In the human browsers (GRCh37/hg19 and GRCh38/hg38), tracks presenting meta-analysis of SARS-CoV-2 infection susceptibility and disease severity in humans were added from the COVID-19 Host Genetics Initiative (18). The new ‘lollipop’ display is used to highlight the genomic positions of SNPs that have significant effects on the phenotypes studied. The height and colors of the lollipop items represent the statistical significance along with the effect direction and size. Items can be optionally filtered by the number of studies where the SNP was identified as significant, the minimum −log10P-value and the effect size.
Patch sequences and the mitochondrial genome (chrMT)
Last year, we began to incorporate official patch sequences from the Genome Reference Consortium into the hg38 assembly (2). This year, we added patch sequences from Genbank (19) to the hg19 assembly, and also introduced a new mitochondrial sequence, chrMT. The original hg19 genome assembly was released at UCSC along with the Genbank sequence NC_001807, designated chrM, as the mitochondrial sequence.

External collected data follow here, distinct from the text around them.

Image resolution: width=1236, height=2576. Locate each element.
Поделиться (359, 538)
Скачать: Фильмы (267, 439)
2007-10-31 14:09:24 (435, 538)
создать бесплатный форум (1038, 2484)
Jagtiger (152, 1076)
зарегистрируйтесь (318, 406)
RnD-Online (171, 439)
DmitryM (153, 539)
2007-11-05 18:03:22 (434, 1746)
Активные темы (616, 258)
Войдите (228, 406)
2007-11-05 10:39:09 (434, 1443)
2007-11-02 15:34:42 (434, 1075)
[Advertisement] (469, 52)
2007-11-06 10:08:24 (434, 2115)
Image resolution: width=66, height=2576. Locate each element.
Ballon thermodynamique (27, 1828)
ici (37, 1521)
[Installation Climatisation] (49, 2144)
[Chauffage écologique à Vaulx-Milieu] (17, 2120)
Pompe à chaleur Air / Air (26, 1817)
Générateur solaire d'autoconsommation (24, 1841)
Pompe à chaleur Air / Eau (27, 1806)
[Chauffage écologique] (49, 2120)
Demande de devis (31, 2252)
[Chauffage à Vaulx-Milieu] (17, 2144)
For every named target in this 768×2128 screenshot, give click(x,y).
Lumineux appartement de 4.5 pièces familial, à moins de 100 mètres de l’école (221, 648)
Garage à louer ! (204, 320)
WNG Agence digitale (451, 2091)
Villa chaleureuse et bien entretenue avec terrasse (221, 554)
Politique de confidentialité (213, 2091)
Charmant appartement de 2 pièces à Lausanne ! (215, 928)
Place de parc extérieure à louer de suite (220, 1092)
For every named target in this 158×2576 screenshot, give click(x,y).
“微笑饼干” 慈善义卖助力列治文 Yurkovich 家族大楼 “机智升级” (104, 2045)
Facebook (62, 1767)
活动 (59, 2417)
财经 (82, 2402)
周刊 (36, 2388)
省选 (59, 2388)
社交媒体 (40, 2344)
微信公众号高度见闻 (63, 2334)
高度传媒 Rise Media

However, the sequence preferred by the community is the revised Cambridge Reference Sequence (rCRS) NC_012920 (20). This sequence, along with many annotations, has been added to hg19 as chrMT (https://genome.ucsc.edu/cgi-bin/hgTracks?db=hg19&position=chrMT:1-16569). The original chrM sequence remains.
The patch sequences added to hg19 correspond to Genome Reference Consortium's human build 37 patch release 13 (GRCh37.p13) and can be viewed using two tracks, the Reference Assembly Fix Patch Sequence Alignments and Reference Assembly Alternate Haplotype Sequence Alignments (Mapping and Sequencing). Adding the patch sequences to the hg19 genome can cause problems for short read aligners, because some sequences appearing in alternate haplotypes now appear as repeats to aligners, when in fact they are unique in the genome, just not in the genome database. In response, an ‘analysis set’ version of the hg19 genome FASTA files (https://hgdownload.soe.ucsc.edu/goldenPath/hg19/bigZips/analysisSet/) has been added to the bigZips directory, along with indices for BWA (21,22), Bowtie2 (23), and Hisat2 (24). This analysis set is identical to NCBI’s analysis set but with UCSC style sequence names.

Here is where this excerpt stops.